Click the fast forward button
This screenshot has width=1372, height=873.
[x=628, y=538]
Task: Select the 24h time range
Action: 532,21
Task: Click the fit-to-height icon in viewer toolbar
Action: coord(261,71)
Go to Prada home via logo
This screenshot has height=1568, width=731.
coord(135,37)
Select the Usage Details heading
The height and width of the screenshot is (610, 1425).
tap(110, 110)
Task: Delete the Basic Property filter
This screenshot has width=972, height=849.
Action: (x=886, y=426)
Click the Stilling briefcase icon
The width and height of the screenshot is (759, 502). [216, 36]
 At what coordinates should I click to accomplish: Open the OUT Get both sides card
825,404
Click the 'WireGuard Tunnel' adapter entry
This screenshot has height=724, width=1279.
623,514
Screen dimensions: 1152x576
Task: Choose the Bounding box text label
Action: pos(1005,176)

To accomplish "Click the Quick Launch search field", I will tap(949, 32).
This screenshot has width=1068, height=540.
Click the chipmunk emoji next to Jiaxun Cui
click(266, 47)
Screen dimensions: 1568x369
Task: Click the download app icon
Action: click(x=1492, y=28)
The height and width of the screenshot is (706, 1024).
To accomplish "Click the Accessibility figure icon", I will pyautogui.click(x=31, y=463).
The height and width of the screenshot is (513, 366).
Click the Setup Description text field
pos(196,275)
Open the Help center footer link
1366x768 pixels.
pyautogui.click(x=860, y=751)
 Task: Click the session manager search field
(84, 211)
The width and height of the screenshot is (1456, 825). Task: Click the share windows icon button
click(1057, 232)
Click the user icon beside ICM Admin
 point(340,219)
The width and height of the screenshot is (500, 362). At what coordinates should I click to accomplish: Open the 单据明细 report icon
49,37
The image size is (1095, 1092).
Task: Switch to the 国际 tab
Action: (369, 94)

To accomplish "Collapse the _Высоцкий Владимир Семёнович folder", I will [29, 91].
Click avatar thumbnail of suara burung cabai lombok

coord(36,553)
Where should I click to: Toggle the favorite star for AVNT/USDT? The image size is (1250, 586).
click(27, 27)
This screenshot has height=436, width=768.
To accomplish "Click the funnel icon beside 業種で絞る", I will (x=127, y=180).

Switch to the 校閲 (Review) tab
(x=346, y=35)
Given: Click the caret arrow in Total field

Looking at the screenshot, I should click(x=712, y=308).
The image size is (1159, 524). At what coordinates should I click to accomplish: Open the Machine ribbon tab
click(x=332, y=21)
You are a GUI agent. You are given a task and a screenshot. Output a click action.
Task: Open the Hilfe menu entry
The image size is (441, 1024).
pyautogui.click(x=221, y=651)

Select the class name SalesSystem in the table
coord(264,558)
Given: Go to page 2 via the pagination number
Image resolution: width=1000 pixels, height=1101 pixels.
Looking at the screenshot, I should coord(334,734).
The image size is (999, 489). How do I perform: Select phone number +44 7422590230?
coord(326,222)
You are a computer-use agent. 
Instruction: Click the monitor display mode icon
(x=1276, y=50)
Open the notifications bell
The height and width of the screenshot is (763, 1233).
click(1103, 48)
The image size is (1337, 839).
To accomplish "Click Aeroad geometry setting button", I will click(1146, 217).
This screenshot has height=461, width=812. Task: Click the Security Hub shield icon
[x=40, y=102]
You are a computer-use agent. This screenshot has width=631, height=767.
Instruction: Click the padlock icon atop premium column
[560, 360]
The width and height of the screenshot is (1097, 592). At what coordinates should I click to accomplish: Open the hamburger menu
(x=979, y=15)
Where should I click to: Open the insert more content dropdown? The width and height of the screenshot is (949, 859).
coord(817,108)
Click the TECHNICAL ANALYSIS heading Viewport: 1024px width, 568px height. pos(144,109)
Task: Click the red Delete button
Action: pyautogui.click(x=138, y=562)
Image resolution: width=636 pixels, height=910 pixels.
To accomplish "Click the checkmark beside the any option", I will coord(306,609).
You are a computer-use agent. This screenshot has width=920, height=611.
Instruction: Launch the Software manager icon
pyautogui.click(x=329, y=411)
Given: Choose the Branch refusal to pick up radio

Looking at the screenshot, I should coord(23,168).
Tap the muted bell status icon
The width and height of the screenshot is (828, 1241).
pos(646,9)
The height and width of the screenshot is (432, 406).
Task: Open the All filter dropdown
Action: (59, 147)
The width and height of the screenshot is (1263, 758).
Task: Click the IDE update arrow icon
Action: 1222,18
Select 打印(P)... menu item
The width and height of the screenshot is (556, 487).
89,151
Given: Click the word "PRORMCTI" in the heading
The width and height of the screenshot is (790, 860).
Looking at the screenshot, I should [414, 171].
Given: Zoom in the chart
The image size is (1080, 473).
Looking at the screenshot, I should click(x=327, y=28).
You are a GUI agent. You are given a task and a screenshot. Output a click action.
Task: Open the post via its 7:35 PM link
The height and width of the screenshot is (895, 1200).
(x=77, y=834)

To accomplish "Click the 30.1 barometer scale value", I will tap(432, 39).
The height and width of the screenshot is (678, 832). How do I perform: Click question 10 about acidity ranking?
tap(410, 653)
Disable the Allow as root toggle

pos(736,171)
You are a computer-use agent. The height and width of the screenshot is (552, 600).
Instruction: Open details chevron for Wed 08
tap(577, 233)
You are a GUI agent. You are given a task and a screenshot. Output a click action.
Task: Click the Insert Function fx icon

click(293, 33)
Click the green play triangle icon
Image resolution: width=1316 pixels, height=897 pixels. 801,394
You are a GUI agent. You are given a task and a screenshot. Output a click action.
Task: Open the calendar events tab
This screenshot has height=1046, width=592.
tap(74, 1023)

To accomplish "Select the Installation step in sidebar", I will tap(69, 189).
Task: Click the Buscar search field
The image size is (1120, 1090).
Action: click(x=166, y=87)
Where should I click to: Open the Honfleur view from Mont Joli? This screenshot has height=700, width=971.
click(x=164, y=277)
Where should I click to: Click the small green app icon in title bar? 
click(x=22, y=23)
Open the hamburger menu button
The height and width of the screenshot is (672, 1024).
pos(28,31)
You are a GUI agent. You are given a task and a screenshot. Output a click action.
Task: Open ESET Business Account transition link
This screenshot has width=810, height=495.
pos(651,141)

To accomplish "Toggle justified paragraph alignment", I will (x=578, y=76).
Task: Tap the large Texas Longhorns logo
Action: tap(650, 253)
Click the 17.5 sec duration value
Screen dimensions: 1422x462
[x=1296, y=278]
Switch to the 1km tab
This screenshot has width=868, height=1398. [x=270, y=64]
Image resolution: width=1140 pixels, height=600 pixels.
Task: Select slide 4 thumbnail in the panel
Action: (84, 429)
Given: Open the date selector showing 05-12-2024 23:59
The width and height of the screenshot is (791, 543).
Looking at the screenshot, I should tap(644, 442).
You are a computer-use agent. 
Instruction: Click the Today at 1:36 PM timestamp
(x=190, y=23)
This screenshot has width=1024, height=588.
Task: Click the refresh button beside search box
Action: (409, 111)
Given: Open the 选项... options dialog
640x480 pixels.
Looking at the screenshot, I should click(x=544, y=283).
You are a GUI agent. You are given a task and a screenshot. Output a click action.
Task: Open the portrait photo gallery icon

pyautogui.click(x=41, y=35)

:::

§ **TASK TO COMPLETE**
In which lines of the material above does the string "value" occur? Copy them all.

§ **THE COMPLETED TASK**
To accomplish "Click the 30.1 barometer scale value", I will tap(432, 39).
Click the 17.5 sec duration value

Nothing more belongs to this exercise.